What the task asks:
Reproduce only this stretch of the listing below: from the line with "Viewport: 1222px width, 847px" through the line with "Task: Open 图库 from the sidebar", exactly as written, with pictures excluded.

Input data:
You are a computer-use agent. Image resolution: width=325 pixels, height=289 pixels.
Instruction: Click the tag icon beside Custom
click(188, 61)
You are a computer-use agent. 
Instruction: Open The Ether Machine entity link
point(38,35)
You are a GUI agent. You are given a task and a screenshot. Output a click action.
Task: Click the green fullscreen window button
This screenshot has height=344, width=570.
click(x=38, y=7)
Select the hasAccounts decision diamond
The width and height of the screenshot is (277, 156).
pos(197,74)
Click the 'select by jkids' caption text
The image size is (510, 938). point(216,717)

==

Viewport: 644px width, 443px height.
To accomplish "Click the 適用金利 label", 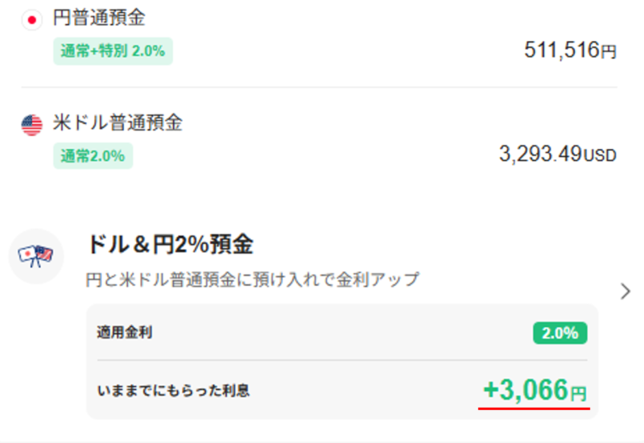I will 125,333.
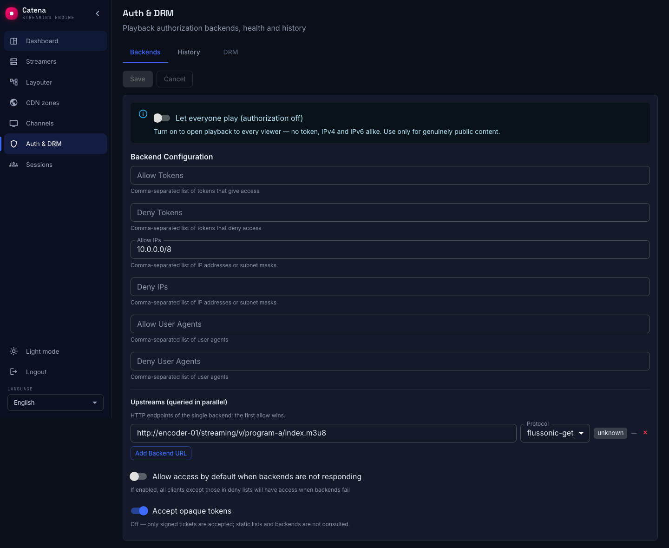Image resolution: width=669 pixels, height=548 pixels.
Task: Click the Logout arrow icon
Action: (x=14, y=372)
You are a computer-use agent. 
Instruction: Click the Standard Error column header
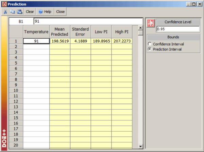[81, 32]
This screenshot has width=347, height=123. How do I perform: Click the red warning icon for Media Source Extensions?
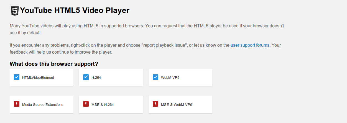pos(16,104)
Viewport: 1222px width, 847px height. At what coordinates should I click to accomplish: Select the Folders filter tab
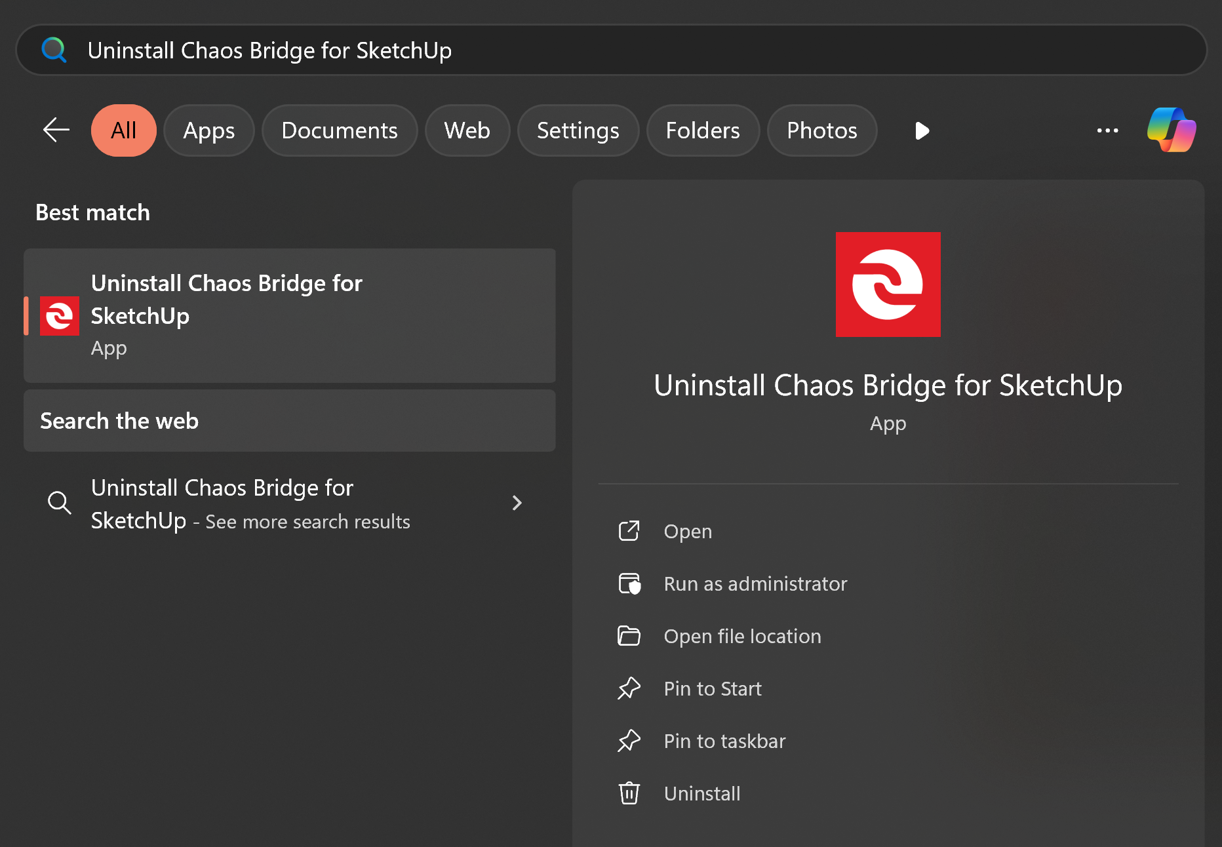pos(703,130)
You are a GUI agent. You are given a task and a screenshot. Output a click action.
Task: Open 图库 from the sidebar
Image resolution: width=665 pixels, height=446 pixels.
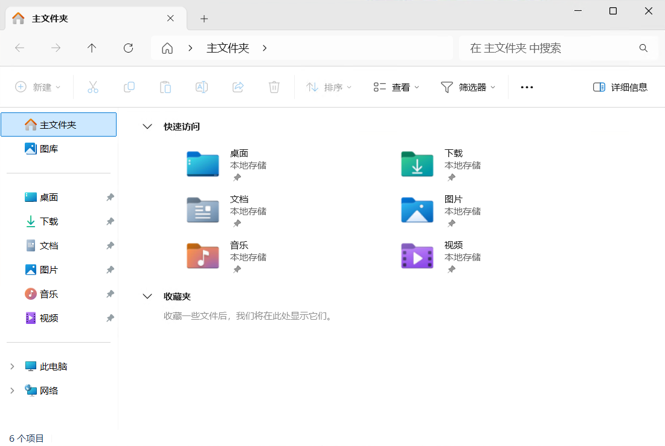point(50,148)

Your response:
Viewport: 1222px width, 847px height. At what coordinates should I click to accomplish: Select the Folders filter tab
pos(703,130)
You are a GUI agent. You are given a task and a screenshot. Output a click action.
Task: Open 图库 from the sidebar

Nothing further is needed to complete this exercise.